EXERCICES À TRAITER
a) Répondez aux questions suivantes à partir de l'extrait sur les scénarios du rapport :
(i) Combien de scénarios retiennent un renouvellement total ou partiel du parc nucléaire en 2050 ?
(ii) En quelle année les rapporteurs ont-ils envisagé l'arrêt du retraitement du combustible à La Hague ?
(iii) Quelle valeur correspond à l'hypothèse basse de consommation d'énergie ?
b) Reproduisez fidèlement le passage de l'extrait sur les scénarios du rapport qui commence à « Pour parvenir à » et se termine à « le débat public. ».
c) Poursuivez le texte sur les scénarios du rapport consacré au parc nucléaire à partir de sa dernière phrase.

EXTRAIT À LIRE
━━━━━━━━━━
Pour parvenir à ce résultat, le rapport balaye un ensemble de scénarios économiques et technologiques très varié. Sans privilégier l'un plutôt que l'autre puisque, explique Jean-Michel Charpin, «il faut couvrir l ensemble du spectre envisagé dans le débat public.

Sept scénarios. Sur ces sept scénarios, quatre retiennent un renouvellement total ou partiel du parc nucléaire en 2050 et trois son arrêt au bout de trente ou quarante-cinq ans d'utilisation. Les rapporteurs ont envisagé la poursuite de la stratégie du retraitement du combustible à La Hague et son arrêt en 2010. Et travaillé sur des hypothèses hautes (720 TWh) et basses (535 TWh) pour la consommation d'énergie. Avec, pour chacun de ces scénarios, des calculs de coûts les plus complets possibles.
━━━━━━━━━━
DONNÉES FOURNIES
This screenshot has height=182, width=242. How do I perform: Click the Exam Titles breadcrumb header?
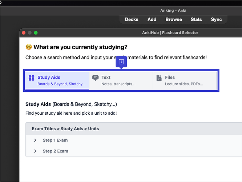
━━━━━━━━━━
RÉPONSES PAR EXERCICE
a)
(i) Quatre.
(ii) En 2010.
(iii) 535 TWh.

b)
Pour parvenir à ce résultat, le rapport balaye un ensemble de scénarios économiques et technologiques très varié. Sans privilégier l'un plutôt que l'autre puisque, explique Jean-Michel Charpin, «il faut couvrir l ensemble du spectre envisagé dans le débat public.

c)
Ainsi les scénarios nucléaires tiennent compte des coûts du démantèlement (rapide ou lent) des centrales et de la gestion des déchets ultimes, par un entreposage de longue durée en surface puis son éventuel enfouissement. Les scénarios gaziers tiennent compte, eux, des taxes qui pourraient affecter les émissions de gaz carbonique (de 400 à 1 000 flancs la tonne de carbone) prévues par les négociations sur la Convention pour la prévention des changements climatiques. C'est la fameuse «internalisation» des coûts que les Verts ont toujours exigés à l'égard du nucléaire mais qui, mauvaise surprise, se révèle plus «plombant», dit Benjamin Dessus, pour le recours massif au gaz. Bourré de chiffres, le rapport devrait, tout de même, mettre fin à quelques polémiques inutiles. Ainsi les " 000 milliards» d'investissements dans le nucléaire souvent agités sont ramenés à 470 milliards. A l'inverse, l'affirmation nucléophile - «cela ne coûte rien à exploiter» - est démolie. Dans le coût total du nucléaire, l'exploitation représente 43 %, contre 25 % pour l'investissement.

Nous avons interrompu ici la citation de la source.